> [Directions for this task]: Put each line of the listing below into a JSON array of strings, one string per line, leaving out blank lines.
┌─ Source data
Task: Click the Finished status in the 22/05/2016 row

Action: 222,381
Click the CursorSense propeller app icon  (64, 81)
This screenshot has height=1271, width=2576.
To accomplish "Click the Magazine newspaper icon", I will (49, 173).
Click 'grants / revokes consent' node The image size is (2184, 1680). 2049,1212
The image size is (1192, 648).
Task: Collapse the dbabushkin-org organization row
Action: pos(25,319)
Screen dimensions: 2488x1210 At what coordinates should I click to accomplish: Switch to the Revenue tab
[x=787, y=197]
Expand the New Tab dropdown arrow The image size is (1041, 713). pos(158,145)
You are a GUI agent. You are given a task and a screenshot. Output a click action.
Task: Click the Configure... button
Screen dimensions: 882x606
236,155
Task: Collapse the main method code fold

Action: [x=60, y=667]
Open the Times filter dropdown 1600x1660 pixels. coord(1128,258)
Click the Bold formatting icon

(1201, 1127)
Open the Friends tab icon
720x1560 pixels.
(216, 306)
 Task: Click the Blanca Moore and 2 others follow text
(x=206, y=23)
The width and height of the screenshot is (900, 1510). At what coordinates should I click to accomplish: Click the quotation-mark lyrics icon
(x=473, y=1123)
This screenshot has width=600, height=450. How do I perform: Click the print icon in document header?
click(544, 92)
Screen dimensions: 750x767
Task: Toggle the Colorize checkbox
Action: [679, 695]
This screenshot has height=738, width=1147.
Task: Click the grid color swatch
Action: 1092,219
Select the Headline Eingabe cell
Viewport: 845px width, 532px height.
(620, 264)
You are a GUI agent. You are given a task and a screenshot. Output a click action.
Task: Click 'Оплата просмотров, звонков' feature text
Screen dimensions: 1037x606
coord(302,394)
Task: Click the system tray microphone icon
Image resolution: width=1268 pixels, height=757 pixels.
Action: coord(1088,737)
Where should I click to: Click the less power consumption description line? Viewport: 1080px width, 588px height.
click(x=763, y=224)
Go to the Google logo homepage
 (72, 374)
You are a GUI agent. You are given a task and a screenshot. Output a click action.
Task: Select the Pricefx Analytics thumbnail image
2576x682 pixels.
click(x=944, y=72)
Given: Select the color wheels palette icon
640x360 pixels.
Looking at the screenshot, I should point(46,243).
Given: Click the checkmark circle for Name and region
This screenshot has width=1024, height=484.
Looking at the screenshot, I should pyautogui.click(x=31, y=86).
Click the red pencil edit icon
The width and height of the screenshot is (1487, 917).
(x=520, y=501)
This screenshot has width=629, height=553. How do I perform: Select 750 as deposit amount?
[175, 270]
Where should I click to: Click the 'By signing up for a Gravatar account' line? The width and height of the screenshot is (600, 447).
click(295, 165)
└─
> [Task output]:
[
  "Task: Click the Finished status in the 22/05/2016 row",
  "Action: 222,381",
  "Click the CursorSense propeller app icon  (64, 81)",
  "This screenshot has height=1271, width=2576.",
  "To accomplish \"Click the Magazine newspaper icon\", I will (49, 173).",
  "Click 'grants / revokes consent' node The image size is (2184, 1680). 2049,1212",
  "The image size is (1192, 648).",
  "Task: Collapse the dbabushkin-org organization row",
  "Action: pos(25,319)",
  "Screen dimensions: 2488x1210 At what coordinates should I click to accomplish: Switch to the Revenue tab",
  "[x=787, y=197]",
  "Expand the New Tab dropdown arrow The image size is (1041, 713). pos(158,145)",
  "You are a GUI agent. You are given a task and a screenshot. Output a click action.",
  "Task: Click the Configure... button",
  "Screen dimensions: 882x606",
  "236,155",
  "Task: Collapse the main method code fold",
  "Action: [x=60, y=667]",
  "Open the Times filter dropdown 1600x1660 pixels. coord(1128,258)",
  "Click the Bold formatting icon",
  "(1201, 1127)",
  "Open the Friends tab icon",
  "720x1560 pixels.",
  "(216, 306)",
  " Task: Click the Blanca Moore and 2 others follow text",
  "(x=206, y=23)",
  "The width and height of the screenshot is (900, 1510). At what coordinates should I click to accomplish: Click the quotation-mark lyrics icon",
  "(x=473, y=1123)",
  "This screenshot has width=600, height=450. How do I perform: Click the print icon in document header?",
  "click(544, 92)",
  "Screen dimensions: 750x767",
  "Task: Toggle the Colorize checkbox",
  "Action: [679, 695]",
  "This screenshot has height=738, width=1147.",
  "Task: Click the grid color swatch",
  "Action: 1092,219",
  "Select the Headline Eingabe cell",
  "Viewport: 845px width, 532px height.",
  "(620, 264)",
  "You are a GUI agent. You are given a task and a screenshot. Output a click action.",
  "Task: Click 'Оплата просмотров, звонков' feature text",
  "Screen dimensions: 1037x606",
  "coord(302,394)",
  "Task: Click the system tray microphone icon",
  "Image resolution: width=1268 pixels, height=757 pixels.",
  "Action: coord(1088,737)",
  "Where should I click to: Click the less power consumption description line? Viewport: 1080px width, 588px height.",
  "click(x=763, y=224)",
  "Go to the Google logo homepage",
  " (72, 374)",
  "You are a GUI agent. You are given a task and a screenshot. Output a click action.",
  "Task: Select the Pricefx Analytics thumbnail image",
  "2576x682 pixels.",
  "click(x=944, y=72)",
  "Given: Select the color wheels palette icon",
  "640x360 pixels.",
  "Looking at the screenshot, I should point(46,243).",
  "Given: Click the checkmark circle for Name and region",
  "This screenshot has width=1024, height=484.",
  "Looking at the screenshot, I should pyautogui.click(x=31, y=86).",
  "Click the red pencil edit icon",
  "The width and height of the screenshot is (1487, 917).",
  "(x=520, y=501)",
  "This screenshot has width=629, height=553. How do I perform: Select 750 as deposit amount?",
  "[175, 270]",
  "Where should I click to: Click the 'By signing up for a Gravatar account' line? The width and height of the screenshot is (600, 447).",
  "click(295, 165)"
]